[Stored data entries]
= Beginning of Section =

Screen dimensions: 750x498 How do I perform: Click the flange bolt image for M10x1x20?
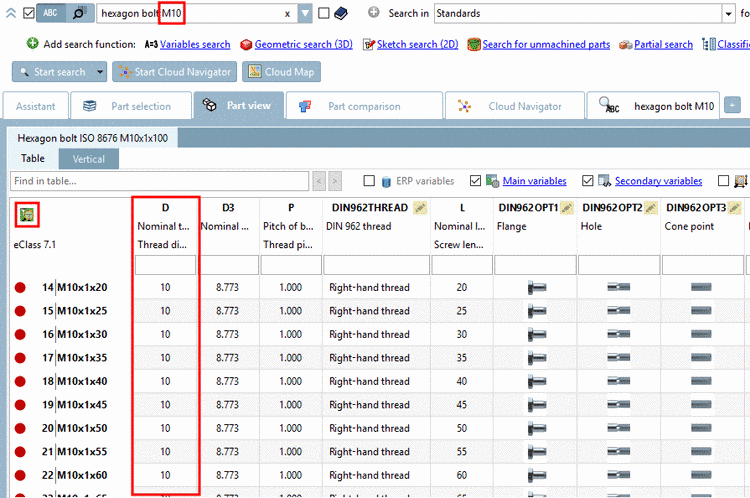pyautogui.click(x=536, y=288)
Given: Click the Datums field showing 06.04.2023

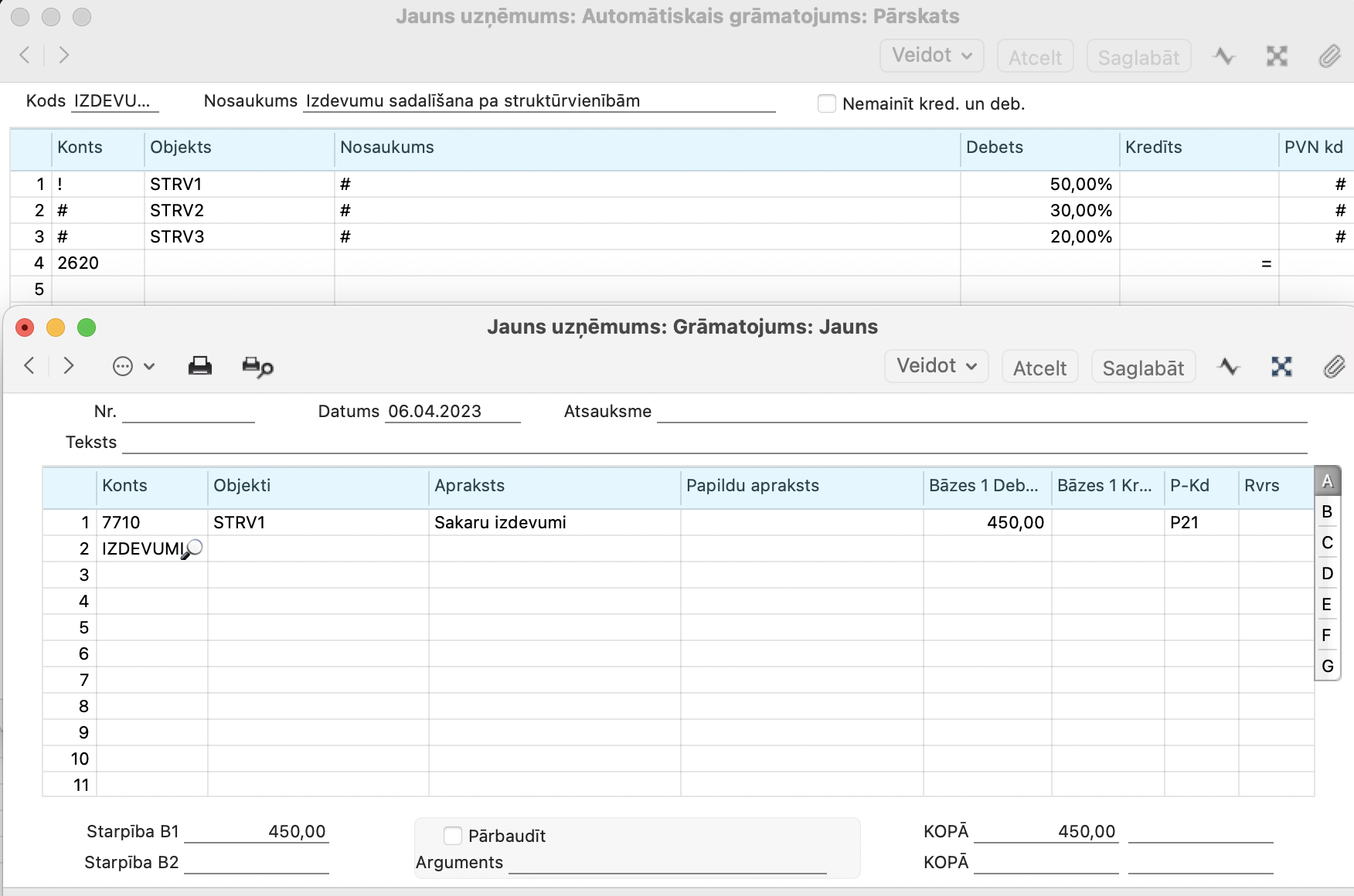Looking at the screenshot, I should coord(452,412).
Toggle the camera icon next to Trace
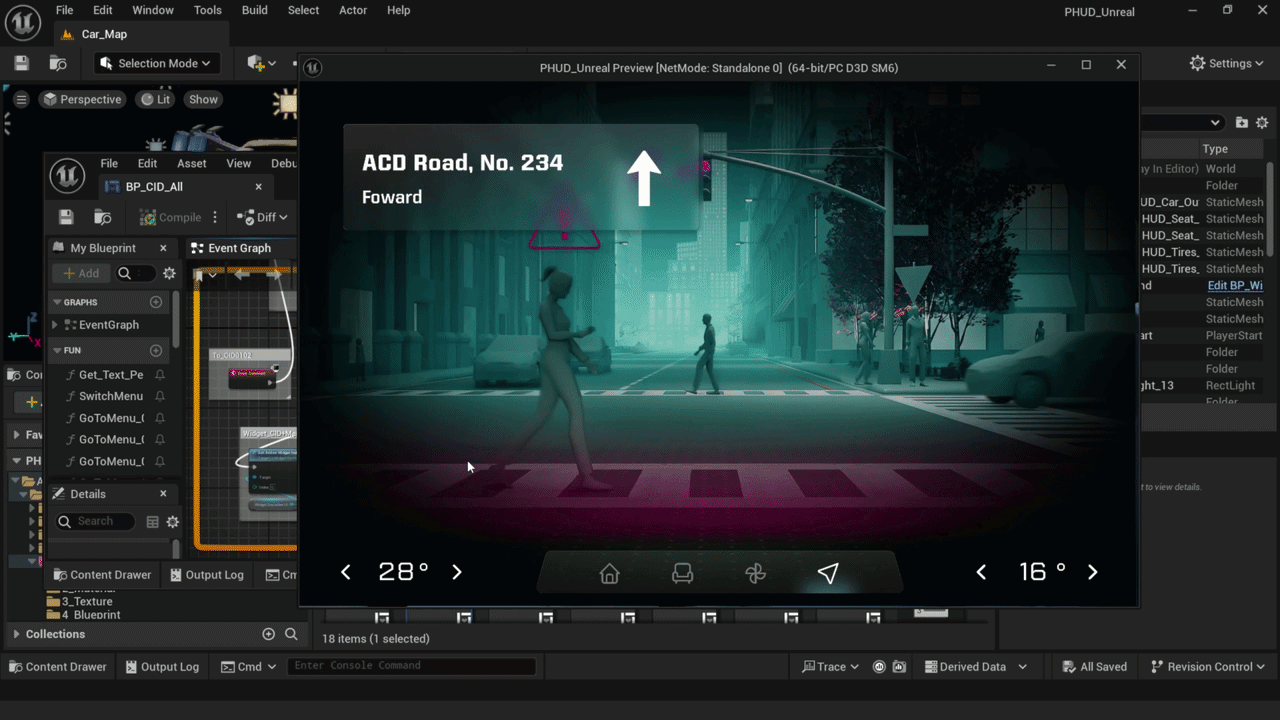This screenshot has height=720, width=1280. coord(898,666)
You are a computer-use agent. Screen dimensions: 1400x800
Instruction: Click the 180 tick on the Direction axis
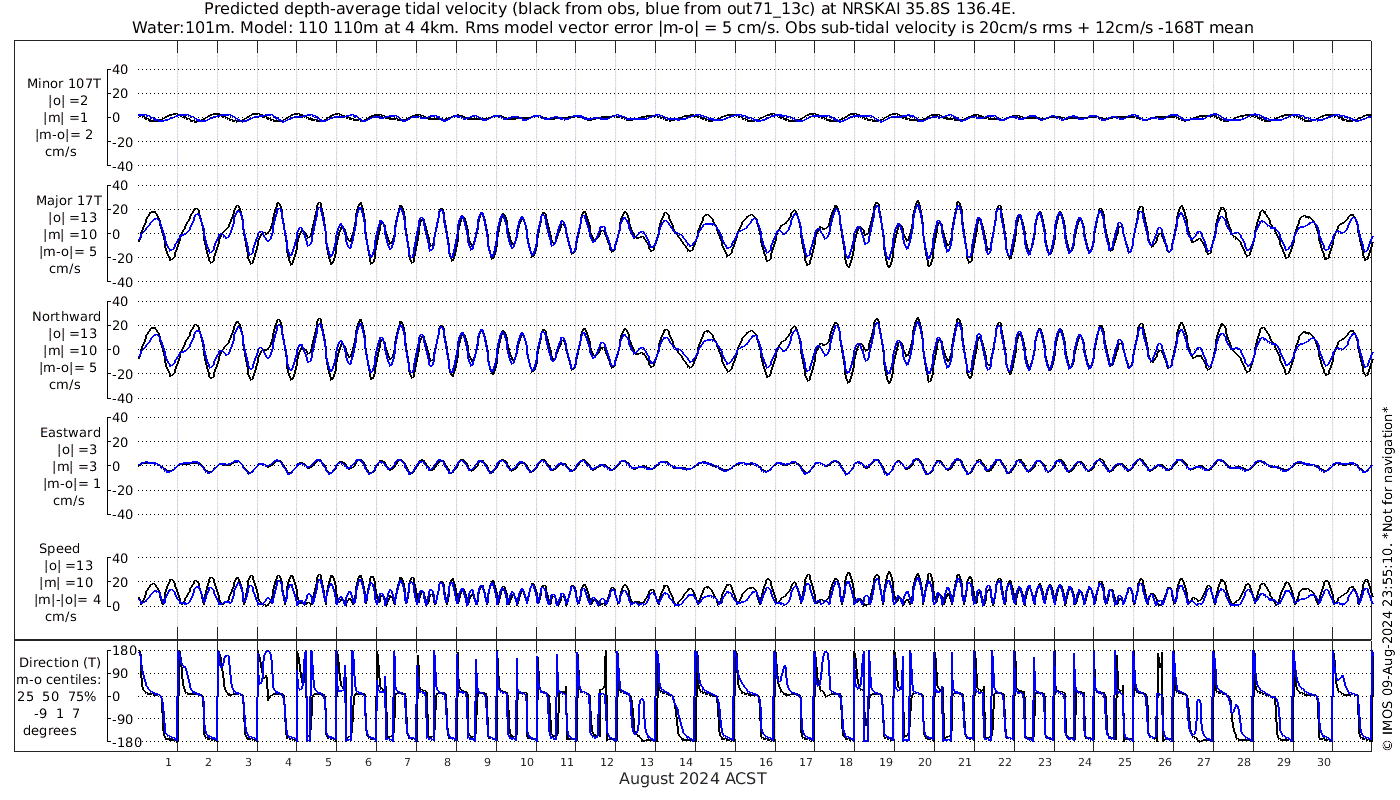(x=122, y=650)
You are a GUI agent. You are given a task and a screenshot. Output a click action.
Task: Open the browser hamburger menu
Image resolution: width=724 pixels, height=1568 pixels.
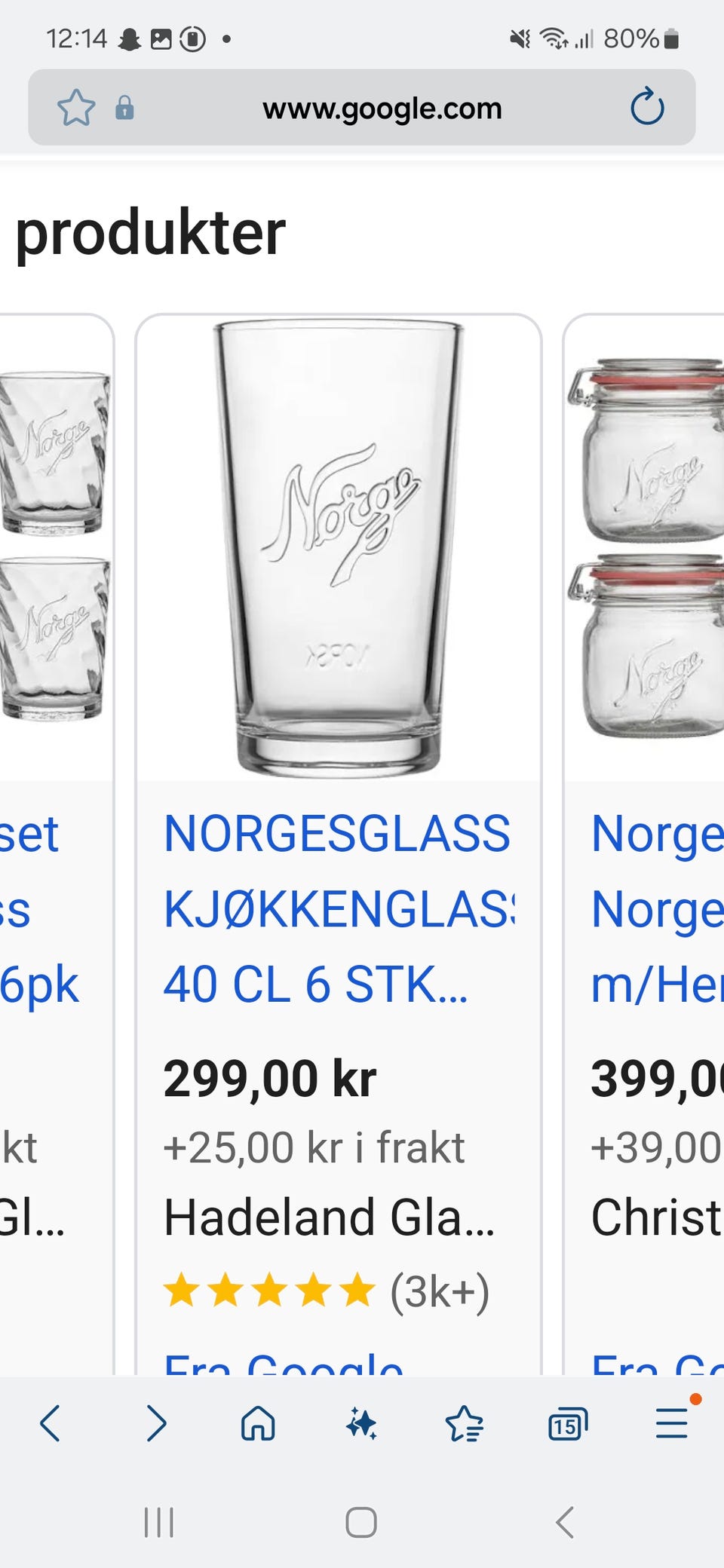pos(671,1423)
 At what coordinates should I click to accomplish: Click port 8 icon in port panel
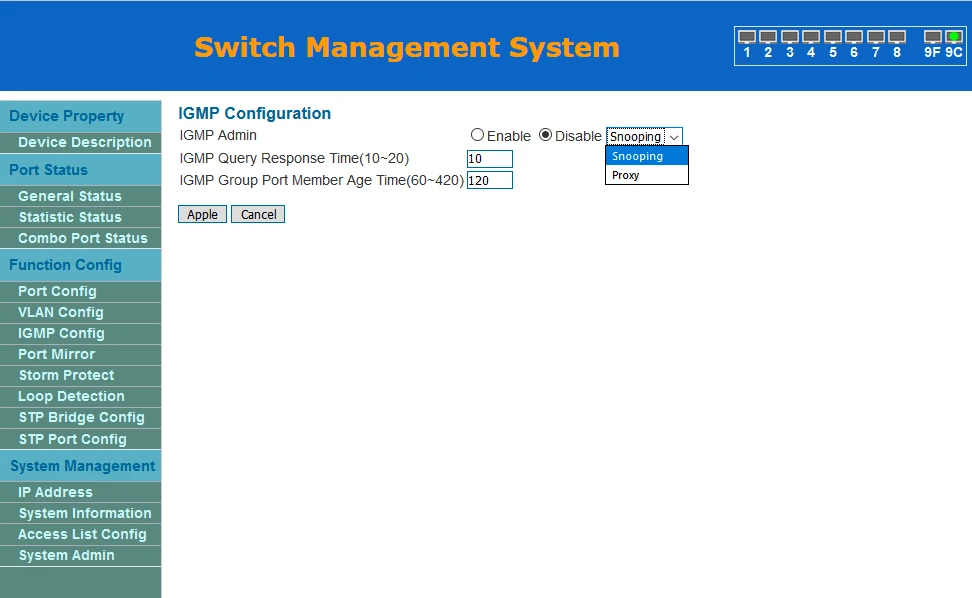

= End of Section =

[Goal of the exercise] Set down exactly, line for line, the data from the line that contains "Instruction: Click the" through its last line, keeping pictures out.

[Solution for this task]
Instruction: Click the 180 tick on the Direction axis
(x=122, y=650)
You are a GUI agent. You are given a task and a screenshot. Output a click action.
Task: Open the browser hamburger menu
Image resolution: width=724 pixels, height=1568 pixels.
pos(671,1423)
 At what coordinates should I click to accomplish: Click port 8 icon in port panel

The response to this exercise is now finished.